Zoya Niedermann is a Canadian artist known for her bronze sculpture depicting architectural elements that incorporate the human form. She fuses the city’s landscape of geometric planes, arches, and doorways together with organic figures, literally connecting mankind with his urban surroundings.
Niedermann was born in Montreal in 1954. Her grandmother emigrated to Canada from the Ukraine, and her father, from Belarus, was a mechanical engineer who worked at Canadair after the Second World War before pursuing his passion of photography. She inherited his aesthetics in composition and balance of space.
Niedermann studied at Sir George Williams University and the Fine Arts School of the Montreal Museum of Fine Arts. In 1993 she won the Hakone Open-Air Museum price representing Canada at the Fujisanki Biennale in Japan, alongside artists Joel Shapiro and Magdalena Abakanowicz.
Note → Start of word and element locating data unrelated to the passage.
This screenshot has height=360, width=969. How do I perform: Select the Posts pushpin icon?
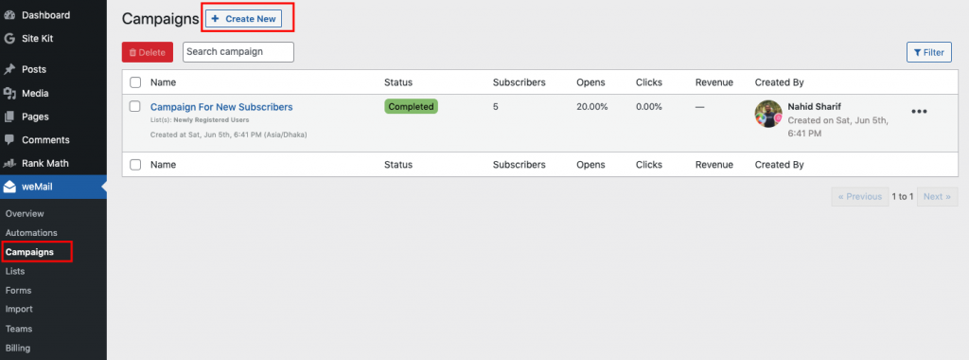[9, 69]
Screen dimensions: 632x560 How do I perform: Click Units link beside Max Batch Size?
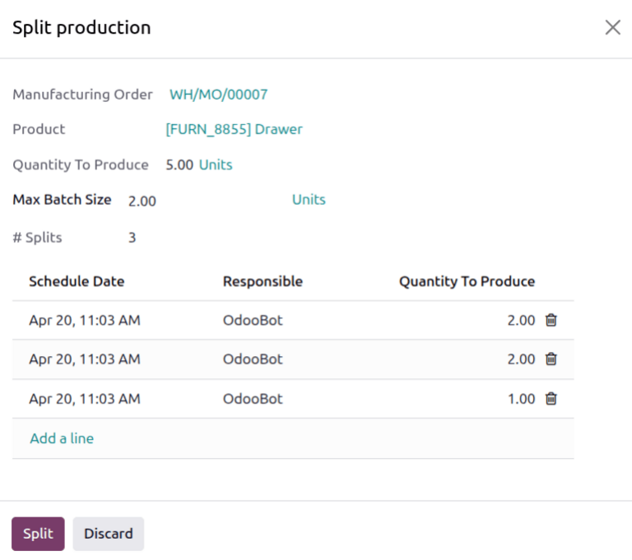pos(309,200)
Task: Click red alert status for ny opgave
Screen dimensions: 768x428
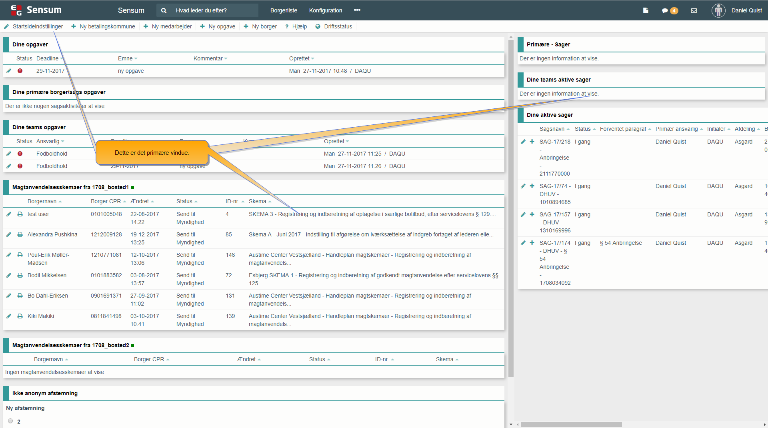Action: pyautogui.click(x=20, y=71)
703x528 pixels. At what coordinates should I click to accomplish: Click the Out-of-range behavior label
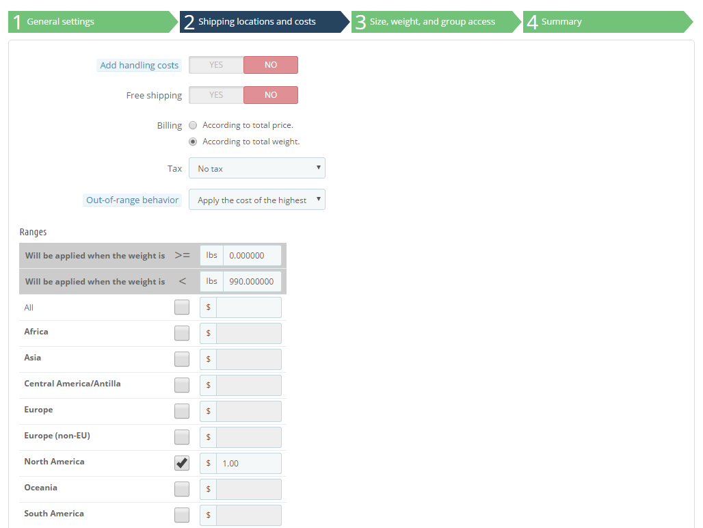point(132,200)
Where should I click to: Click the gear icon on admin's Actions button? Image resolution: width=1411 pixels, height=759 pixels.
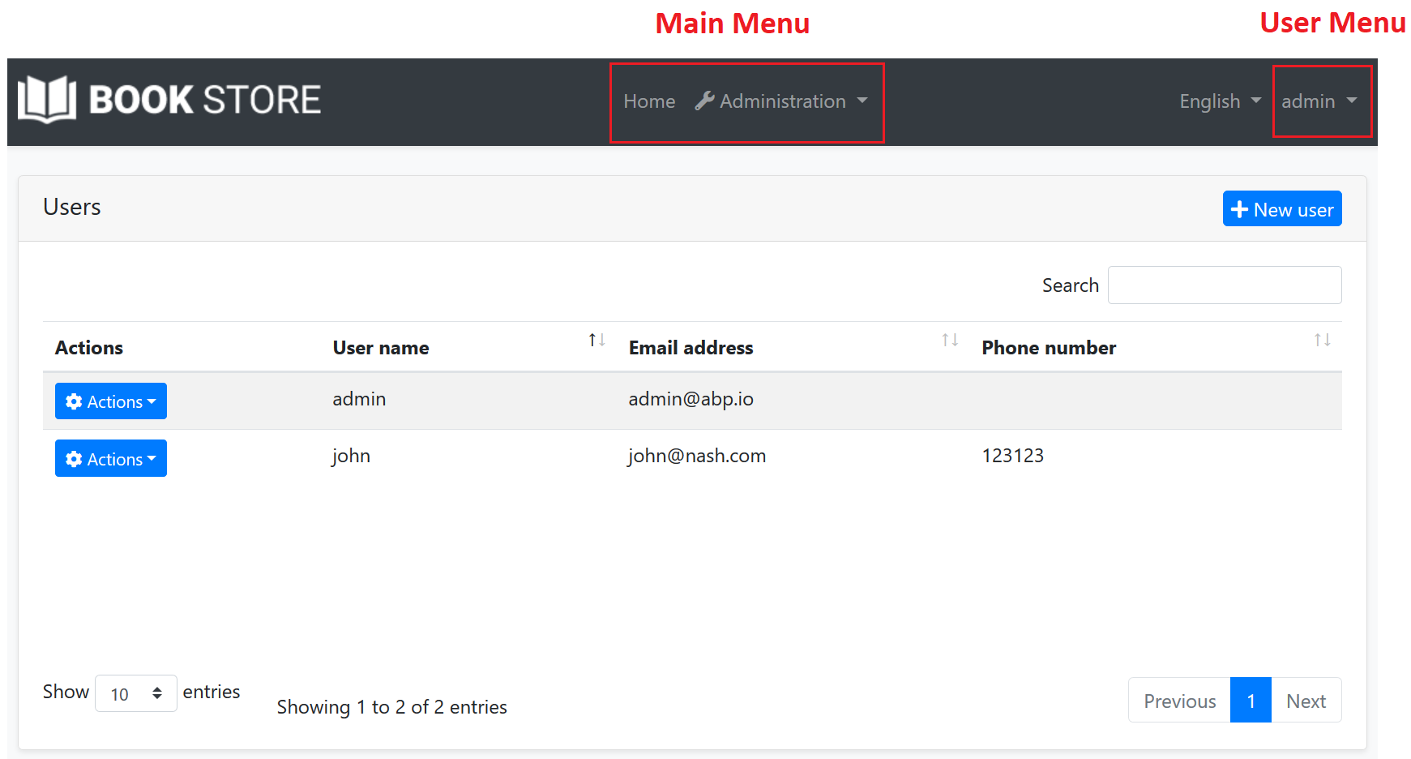click(75, 401)
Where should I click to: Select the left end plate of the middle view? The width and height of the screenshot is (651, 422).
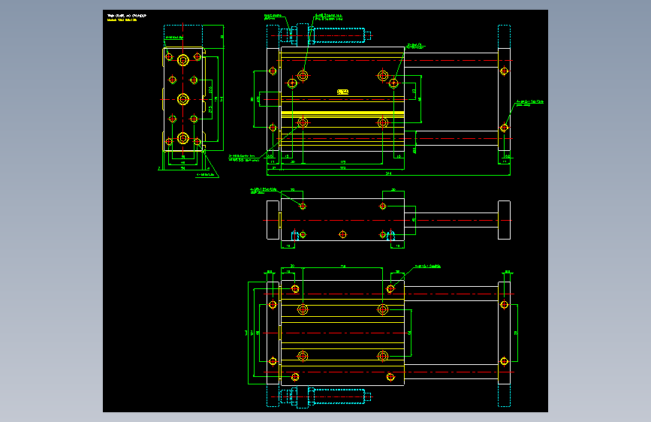tap(273, 220)
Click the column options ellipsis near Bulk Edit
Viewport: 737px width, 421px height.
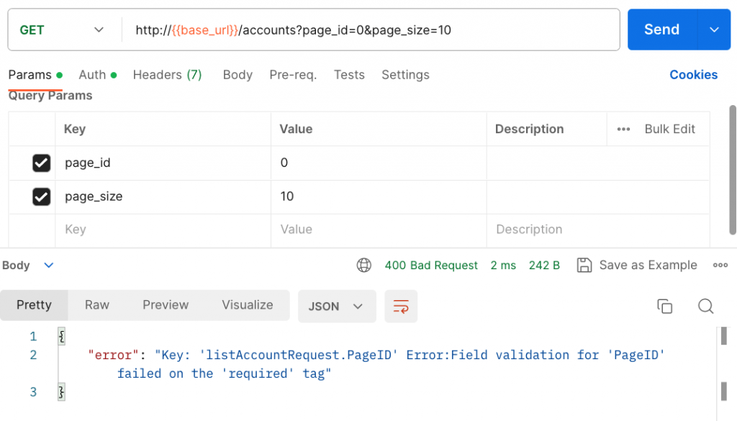point(623,130)
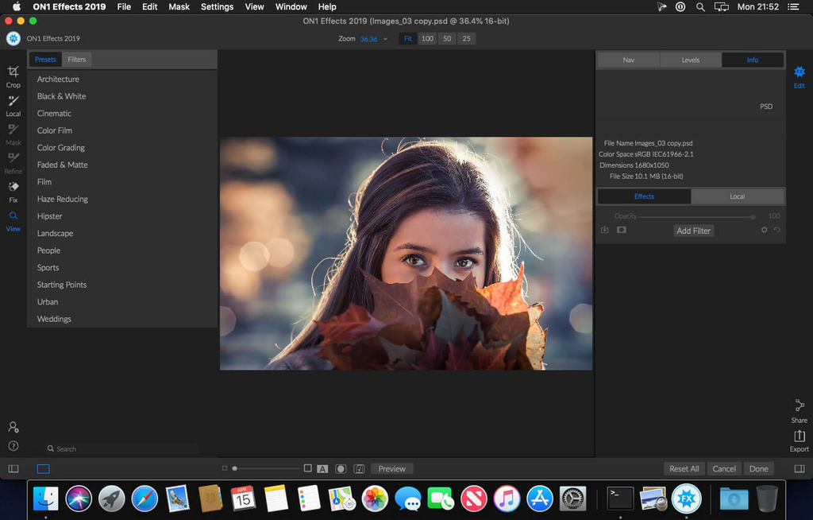Click the filter settings gear icon
This screenshot has height=520, width=813.
764,230
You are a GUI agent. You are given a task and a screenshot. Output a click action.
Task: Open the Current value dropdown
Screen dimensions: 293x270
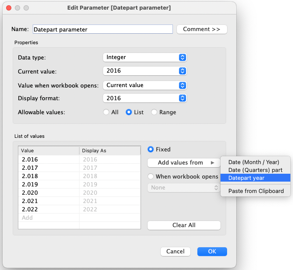point(145,70)
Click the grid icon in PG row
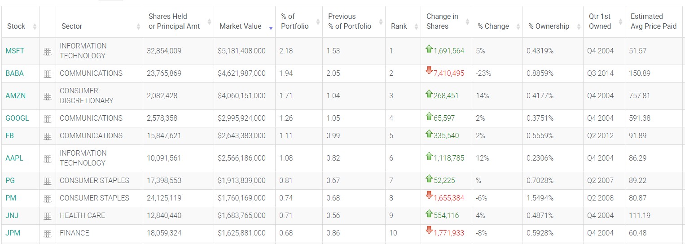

She has sculptures in prestigious private collections world wide including that of Lady Victoria de Rothschild, SNC-Lavalin, the George Bernard Shaw Theatre in Niagara-on-the-Lake, the University of Windsor Library, Utsukushi-ga-hara Open-Air Museum in Japan, and the de Young Museum in San Francisco.
She works in Canada and travels to Italy where her bronzes are cast in foundries that Botero, Bernini, and Boccioni have used for centuries.